6. Georgia American further contends that, upon recharging the jury prior to sending them back to the jury room, the court in effect directed a verdict in favor of the appellee on her claim for punitive damages by instructing them as follows: "Now, on the punitive damages part, the amount being asked by the plaintiff is an amount up to $250,000. Now, that doesn't mean you have to award the $250,000 but you will have to put in a figure there somewhere in between 0 and $250,000."
No such objection was raised at trial, with the result that this enumeration of error presents nothing for review on appeal. See generally OCGA 5-5-24 (a); Henderson v. Glen Oak, Inc., 179 Ga. App. 380 (4) (346 SE2d 842) (1986), aff'd 256 Ga. 619 (351 SE2d 640) (1987). The alleged error cannot be considered "harmful as a matter of law" within the contemplation of OCGA 5-5-24 (c), so as to obviate the need for an objection, both because the trial court made it clear elsewhere in the recharge that the blanks in the verdict form were to be filled in only if the jury believed the appellee was "entitled to any of these damages," and because the jury had, in any event, already made clear in its original verdict its intention to award punitive damages.

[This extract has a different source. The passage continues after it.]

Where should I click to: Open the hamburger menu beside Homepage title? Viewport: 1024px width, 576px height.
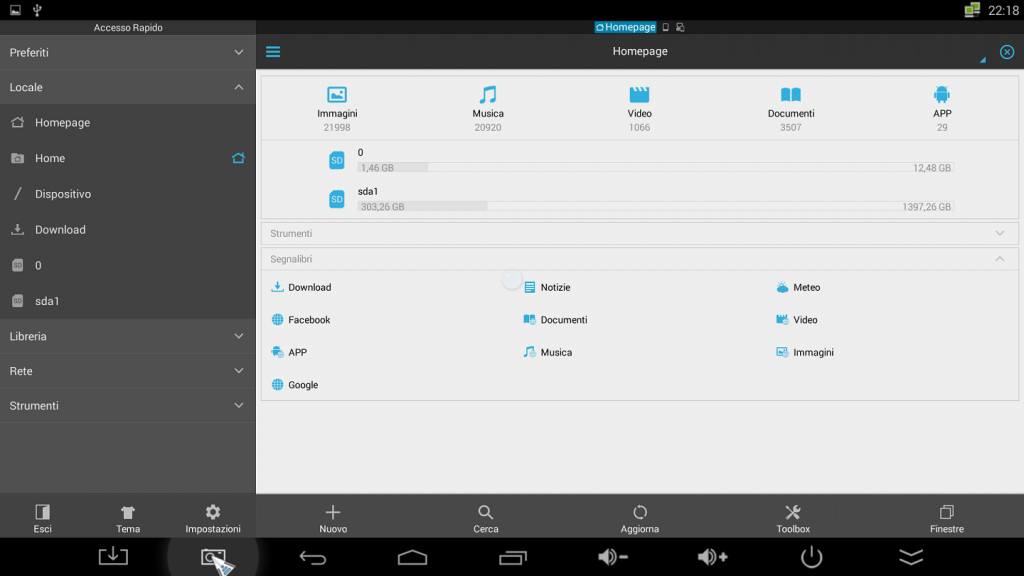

7. Turning to Southeastern Fidelity's appeal, we conclude that its motion for summary judgment was improperly denied. Only one policy was sued upon, and the evidence of record establishes without dispute that it was issued by Georgia American. Although it is apparent from the record that the two insurance companies are subsidiaries of the same parent corporation, it obviously does not follow that they are liable on each other's policies. Nor does the fact that a claims examiner for Southeastern Fidelity may have undertaken an investigation of the appellee's claim establish any basis for holding that company liable. On the basis of the record before us, Southeastern Fidelity was entitled to judgment as a matter of law.
Berrien L. Sutton, for appellee.
Terry A. Dillard, Bryant H. Bower, Jr., Joseph E. East, for appellants.